From: Chris Aubeck <caubeck@email.com>
Date: Sun, 20 May 2001 11:22:35 -0400 (EDT)
Fwd Date: Sun, 20 May 2001 14:29:25 -0400
Subject: The Legend of the Dropa


Hello List Members,

Having spent the weekend exploring the net and my archives (and
raiding other people's ­ thanks, everyone, for your letters!), I
have reached a point in my research that I doubt I can go beyond
without some kind of major breakthrough. Below is a synthesis of
what I consider to be the most relevant information connected
with the case. Like the Alençon hoax we discussed a few months
ago, this is another UFO legend that deserves to rest in peace.
Unlike Alençon, however, there just may be _something_ real
hidden behind so much silliness.


1) THE LEGEND OF THE DROPA

A controversial finding made in 1938 on the Chinese-Tibetan
border adds yet another dimension to the problem of dwarfish
beings in Asia. According to the evidence amassed so far by
researchers of the case, it seems that an expedition to the
region of Baian-Kara-Ula discovered graves in an almost
inaccessible cave in which lay the skeletal remains of strange
thin-boned beings, just a few feet tall, with over-sized
craniums. Next to these were found some 716 mysterious dull-grey
discs. These discs each had a hole in the centre which made them
look like modern LPs. A series of ‘runes' extended out from the
holes to the edges of the discs.

Five scientists at the University of Beijing, under the
direction of Professor Tsum Um Nui, set about examining the
discs and the symbols inscribed on them.

After a long and thorough investigation, it was concluded that
the symbols conveyed a message of great importance.

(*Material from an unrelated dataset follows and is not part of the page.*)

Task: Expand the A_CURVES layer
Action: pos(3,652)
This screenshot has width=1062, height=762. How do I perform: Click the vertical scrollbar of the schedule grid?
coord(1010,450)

The ‘runes,'
they said, described spaceships which arrived on our planet some
twelve thousand years ago, piloted by a race of beings called
the Dropas (or ‘Dzopas'). When the Dropas descended from the
skies in their flying machines, say the inscriptions, the
earthlings fled in fear and hid in caves until they received
signs from the visitors that no harm was to come to them.

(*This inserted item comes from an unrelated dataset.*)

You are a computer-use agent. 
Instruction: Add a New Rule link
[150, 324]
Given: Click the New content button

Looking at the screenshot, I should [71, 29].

The study group compared their findings with information
gathered by the 1938 expedition, which had collected old
folklore from the region. The people of Baian-Kara-Ula had
spoken of creatures who once lived in the same area in
antiquity, also called Dropas (or "Khams"). The Dropas, they
said, were humanoid but hideously ugly and measured no more than
130 centimetres in height. As their name suggests, they were
mountain- dwellers (in Tibetan ‘drok-pa' means ‘men of the
mountains').

Unfortunately, the University of Beijing refused to acknowledge
the findings and forbade Tsum Um Nui to make the results of his
investigations known. The skeletons were officially ‘identified'
as belonging to an extinct species of monkey, and the discs were
simply ignored. Clearly the discovery had been too spectacular,
too controversial and too potentially damaging to the dogma of
the period. And there was something else: on the cave walls
where the discs were found, the expedition came across strange
painted images. "Inscriptions were clearly distinguished that
depicted the sun, the moon and the nine planets of our solar
system, all recorded on the rocky walls…They were pea-sized dots
which appeared to show the position of the Earth."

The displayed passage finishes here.